String Distance and Similarity Metrics

This module provides a collection of string distance and similarity metrics, each implemented to strictly adhere to their formal definitions. These functions are robust, handle edge cases (e.g., empty strings, identical strings), and are thoroughly tested for correctness. They are useful for tasks such as spell-checking, fuzzy matching, sequence alignment, and text similarity analysis.

The metrics include edit-based distances (e.g., Levenshtein, Damerau-Levenshtein), similarity measures (e.g., Jaro, Jaro-Winkler, Cosine), and alignment-based methods (e.g., Smith-Waterman).
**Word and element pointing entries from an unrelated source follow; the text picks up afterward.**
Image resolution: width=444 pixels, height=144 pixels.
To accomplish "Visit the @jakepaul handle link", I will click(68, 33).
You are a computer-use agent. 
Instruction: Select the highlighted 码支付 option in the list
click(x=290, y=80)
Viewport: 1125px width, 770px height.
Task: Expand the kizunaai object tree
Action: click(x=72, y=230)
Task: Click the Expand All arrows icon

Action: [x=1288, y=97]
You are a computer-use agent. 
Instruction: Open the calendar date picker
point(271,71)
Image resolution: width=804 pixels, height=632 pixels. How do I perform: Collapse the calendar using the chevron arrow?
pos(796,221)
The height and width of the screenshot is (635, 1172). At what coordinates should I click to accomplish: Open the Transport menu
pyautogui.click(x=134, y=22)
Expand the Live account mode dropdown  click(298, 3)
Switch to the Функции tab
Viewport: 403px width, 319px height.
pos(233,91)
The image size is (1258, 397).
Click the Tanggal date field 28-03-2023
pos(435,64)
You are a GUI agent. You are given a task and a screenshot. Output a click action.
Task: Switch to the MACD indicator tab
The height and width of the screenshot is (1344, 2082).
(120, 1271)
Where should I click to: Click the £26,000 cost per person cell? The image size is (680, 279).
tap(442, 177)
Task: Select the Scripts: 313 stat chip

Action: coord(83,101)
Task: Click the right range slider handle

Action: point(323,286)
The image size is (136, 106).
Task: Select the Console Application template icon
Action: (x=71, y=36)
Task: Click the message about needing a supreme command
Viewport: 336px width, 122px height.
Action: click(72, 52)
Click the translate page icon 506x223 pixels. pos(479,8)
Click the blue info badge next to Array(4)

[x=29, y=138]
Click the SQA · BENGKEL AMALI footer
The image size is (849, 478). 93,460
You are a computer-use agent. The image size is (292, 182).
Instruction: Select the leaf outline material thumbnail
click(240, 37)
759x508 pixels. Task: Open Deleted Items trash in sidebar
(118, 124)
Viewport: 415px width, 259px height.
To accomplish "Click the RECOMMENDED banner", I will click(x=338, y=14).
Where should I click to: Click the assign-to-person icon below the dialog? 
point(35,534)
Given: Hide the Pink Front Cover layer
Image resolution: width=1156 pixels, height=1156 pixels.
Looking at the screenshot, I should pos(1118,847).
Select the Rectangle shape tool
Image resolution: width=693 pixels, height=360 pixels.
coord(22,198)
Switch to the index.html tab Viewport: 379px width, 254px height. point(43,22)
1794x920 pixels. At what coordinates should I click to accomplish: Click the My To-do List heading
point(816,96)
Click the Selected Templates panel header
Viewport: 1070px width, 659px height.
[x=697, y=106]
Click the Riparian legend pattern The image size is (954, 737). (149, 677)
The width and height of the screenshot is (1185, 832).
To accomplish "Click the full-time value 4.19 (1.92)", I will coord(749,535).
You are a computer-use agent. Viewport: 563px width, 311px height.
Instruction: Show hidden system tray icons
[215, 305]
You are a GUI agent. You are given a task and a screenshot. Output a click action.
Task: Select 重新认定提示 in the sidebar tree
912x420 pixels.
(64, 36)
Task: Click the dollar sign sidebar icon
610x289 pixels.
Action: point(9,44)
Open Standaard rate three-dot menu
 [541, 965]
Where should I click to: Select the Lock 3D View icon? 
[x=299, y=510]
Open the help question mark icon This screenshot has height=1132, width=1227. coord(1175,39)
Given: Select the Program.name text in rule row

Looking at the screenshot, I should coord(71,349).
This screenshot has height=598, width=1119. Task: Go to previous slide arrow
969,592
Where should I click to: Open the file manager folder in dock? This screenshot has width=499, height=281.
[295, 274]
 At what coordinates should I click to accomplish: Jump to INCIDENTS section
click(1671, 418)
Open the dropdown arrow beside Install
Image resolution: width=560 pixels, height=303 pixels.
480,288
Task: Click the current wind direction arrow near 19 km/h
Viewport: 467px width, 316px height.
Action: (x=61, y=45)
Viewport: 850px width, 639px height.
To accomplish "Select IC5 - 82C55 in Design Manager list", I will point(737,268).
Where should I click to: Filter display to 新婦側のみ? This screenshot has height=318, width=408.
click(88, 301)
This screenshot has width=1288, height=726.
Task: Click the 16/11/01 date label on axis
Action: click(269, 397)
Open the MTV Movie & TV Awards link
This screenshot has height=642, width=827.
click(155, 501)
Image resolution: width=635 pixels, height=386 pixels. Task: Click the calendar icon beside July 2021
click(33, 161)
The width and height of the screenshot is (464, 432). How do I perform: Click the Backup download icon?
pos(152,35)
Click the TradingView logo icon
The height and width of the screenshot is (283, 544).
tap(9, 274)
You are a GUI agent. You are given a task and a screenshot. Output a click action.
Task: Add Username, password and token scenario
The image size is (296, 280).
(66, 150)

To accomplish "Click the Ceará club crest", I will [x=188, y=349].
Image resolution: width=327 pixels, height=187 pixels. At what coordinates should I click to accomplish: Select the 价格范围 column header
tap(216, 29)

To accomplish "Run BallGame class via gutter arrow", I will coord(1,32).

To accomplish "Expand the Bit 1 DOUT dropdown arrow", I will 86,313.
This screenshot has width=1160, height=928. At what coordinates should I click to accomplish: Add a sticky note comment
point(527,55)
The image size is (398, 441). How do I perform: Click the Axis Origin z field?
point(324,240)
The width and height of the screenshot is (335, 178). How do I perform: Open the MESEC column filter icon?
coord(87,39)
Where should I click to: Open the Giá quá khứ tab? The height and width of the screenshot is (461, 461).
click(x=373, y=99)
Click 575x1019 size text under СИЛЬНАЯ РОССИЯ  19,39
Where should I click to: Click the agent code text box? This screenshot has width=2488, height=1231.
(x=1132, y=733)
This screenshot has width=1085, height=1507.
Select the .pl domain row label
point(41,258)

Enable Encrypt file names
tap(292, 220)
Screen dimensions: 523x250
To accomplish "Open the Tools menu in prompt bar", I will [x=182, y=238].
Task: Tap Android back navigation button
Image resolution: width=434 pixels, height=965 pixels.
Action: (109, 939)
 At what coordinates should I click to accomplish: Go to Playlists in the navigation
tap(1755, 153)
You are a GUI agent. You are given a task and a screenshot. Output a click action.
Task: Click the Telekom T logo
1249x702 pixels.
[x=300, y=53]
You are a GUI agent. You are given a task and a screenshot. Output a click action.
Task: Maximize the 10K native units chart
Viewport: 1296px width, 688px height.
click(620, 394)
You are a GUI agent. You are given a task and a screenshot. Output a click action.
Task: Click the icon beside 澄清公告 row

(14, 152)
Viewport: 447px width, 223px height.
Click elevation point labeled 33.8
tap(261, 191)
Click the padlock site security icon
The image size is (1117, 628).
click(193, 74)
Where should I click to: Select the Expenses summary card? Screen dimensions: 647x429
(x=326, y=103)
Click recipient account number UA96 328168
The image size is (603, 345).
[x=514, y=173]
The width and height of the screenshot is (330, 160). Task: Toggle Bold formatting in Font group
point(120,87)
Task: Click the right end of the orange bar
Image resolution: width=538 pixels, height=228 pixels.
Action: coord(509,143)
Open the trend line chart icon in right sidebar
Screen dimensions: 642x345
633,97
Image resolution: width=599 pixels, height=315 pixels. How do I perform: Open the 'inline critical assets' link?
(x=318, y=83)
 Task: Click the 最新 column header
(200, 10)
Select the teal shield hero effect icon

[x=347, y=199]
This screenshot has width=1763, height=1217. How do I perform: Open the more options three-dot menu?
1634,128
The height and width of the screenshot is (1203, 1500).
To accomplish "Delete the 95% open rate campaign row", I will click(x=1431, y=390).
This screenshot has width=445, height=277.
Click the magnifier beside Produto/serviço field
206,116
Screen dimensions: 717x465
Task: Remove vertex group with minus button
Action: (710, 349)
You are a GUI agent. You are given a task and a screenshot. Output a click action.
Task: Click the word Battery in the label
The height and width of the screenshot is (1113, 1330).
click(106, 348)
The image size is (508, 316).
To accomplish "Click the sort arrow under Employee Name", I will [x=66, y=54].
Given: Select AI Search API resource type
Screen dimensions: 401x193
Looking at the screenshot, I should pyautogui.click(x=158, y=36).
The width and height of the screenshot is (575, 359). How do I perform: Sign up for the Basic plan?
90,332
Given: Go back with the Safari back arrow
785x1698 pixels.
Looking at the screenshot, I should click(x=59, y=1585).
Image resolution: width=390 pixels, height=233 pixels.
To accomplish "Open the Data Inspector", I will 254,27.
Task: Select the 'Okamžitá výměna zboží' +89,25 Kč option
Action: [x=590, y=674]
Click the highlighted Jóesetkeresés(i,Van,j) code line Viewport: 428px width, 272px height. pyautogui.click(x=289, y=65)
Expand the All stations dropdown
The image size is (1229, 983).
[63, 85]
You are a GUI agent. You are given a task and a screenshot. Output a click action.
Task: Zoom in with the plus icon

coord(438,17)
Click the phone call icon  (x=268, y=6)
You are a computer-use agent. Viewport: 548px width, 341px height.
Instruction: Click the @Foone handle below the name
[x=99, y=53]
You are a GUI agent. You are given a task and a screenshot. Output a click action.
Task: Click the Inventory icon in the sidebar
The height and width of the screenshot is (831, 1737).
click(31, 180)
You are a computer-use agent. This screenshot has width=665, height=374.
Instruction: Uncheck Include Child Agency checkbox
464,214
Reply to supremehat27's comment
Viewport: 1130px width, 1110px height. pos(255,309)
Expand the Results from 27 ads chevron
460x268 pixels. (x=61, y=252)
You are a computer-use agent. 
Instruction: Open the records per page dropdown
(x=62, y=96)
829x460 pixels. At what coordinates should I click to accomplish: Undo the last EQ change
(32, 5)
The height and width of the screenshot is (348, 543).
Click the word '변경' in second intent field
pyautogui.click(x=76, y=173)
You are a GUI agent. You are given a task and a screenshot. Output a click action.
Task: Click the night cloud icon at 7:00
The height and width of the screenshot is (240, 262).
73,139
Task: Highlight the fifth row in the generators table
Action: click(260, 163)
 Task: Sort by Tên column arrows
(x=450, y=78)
Each function is documented with its purpose, parameters, return values, and usage examples.

This project provides a collection of string distance and similarity metrics, both normalized and non-normalized, implemented in Python with thorough testing and robust edge-case handling. These metrics are useful for tasks like spell-checking, fuzzy matching, text similarity, and sequence alignment.

The following table summarizes the implemented metrics, including both normalized and non-normalized versions.

Usage Illustration

Below are examples demonstrating how to use each metric. These examples use the strings "hello" and "helo" (or equal-length strings for Hamming distance) to illustrate typical outputs.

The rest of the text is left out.